The legislation, approved by a landslide 79-18 vote, gives ByteDance 270 days to sell TikTok to an American company, with a possible three-month extension if a sale is in progress. The bill now heads to President Biden, who has expressed his intention to sign it into law.

TikTok has a massive presence in the United States, with an estimated 170 million users.

TikTok's Creator Fund program has paid U.S. creators between $0.02 and $0.04 per 1,000 views, according to some top creators. This translates to $20 to $40 for a million views, although many creators supplement this income with additional revenue streams such as ad revenue, sponsorships, and selling their own products.

What is the Reason for This Bill

Widespread concerns among U.S. officials regarding TikTok center around the potential for the Chinese government to exert control over the app, compromising the data privacy of American users and manipulating the content they view. Specifically, there are fears that Beijing could coerce TikTok into sharing sensitive information collected from American smartphones or curate videos to align with the Chinese Communist Party's agenda.

These worries have driven recent legislative efforts in the U.S. to either ban TikTok or force its sale to an American company, in order to mitigate the perceived risks to national security and user privacy.

What Next for TikTok

  1. Legal challenge: ByteDance could choose to challenge the legislation in court, arguing that the ban or forced sale is unconstitutional or violates international trade agreements.
  2. Compliance: ByteDance could comply with the U.S. government's demands by selling TikTok to an American company within the 270-day timeframe outlined in the legislation. This would allow TikTok to continue operating in the U.S. under new ownership.
  3. Relocation: ByteDance may decide to relocate TikTok's global headquarters to a country other than the U.S. or China, potentially alleviating concerns about data privacy and Chinese influence. This could involve spinning off TikTok as a standalone company, complete with its own shares and stock market listing.
  4. Negotiations: ByteDance could attempt to negotiate with the U.S. government for a compromise that addresses security concerns without necessitating a sale or ban.
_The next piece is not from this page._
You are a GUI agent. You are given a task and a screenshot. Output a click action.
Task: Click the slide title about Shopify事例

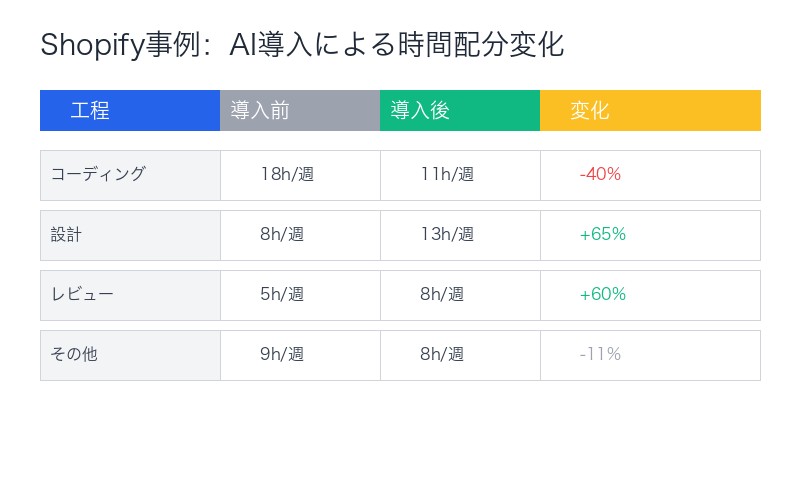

Role of the Chinese Government

The Chinese government's potential intervention in the TikTok sale process presents a significant uncertainty. China has signaled opposition to a forced sale and may even block any attempts to sell TikTok's U.S. operations, or limit the sale by refusing to allow the inclusion of its coveted algorithm. This dynamic adds a layer of complexity to the situation, making it difficult to predict the outcome of any potential sale or compromise between ByteDance, TikTok, and the U.S. government.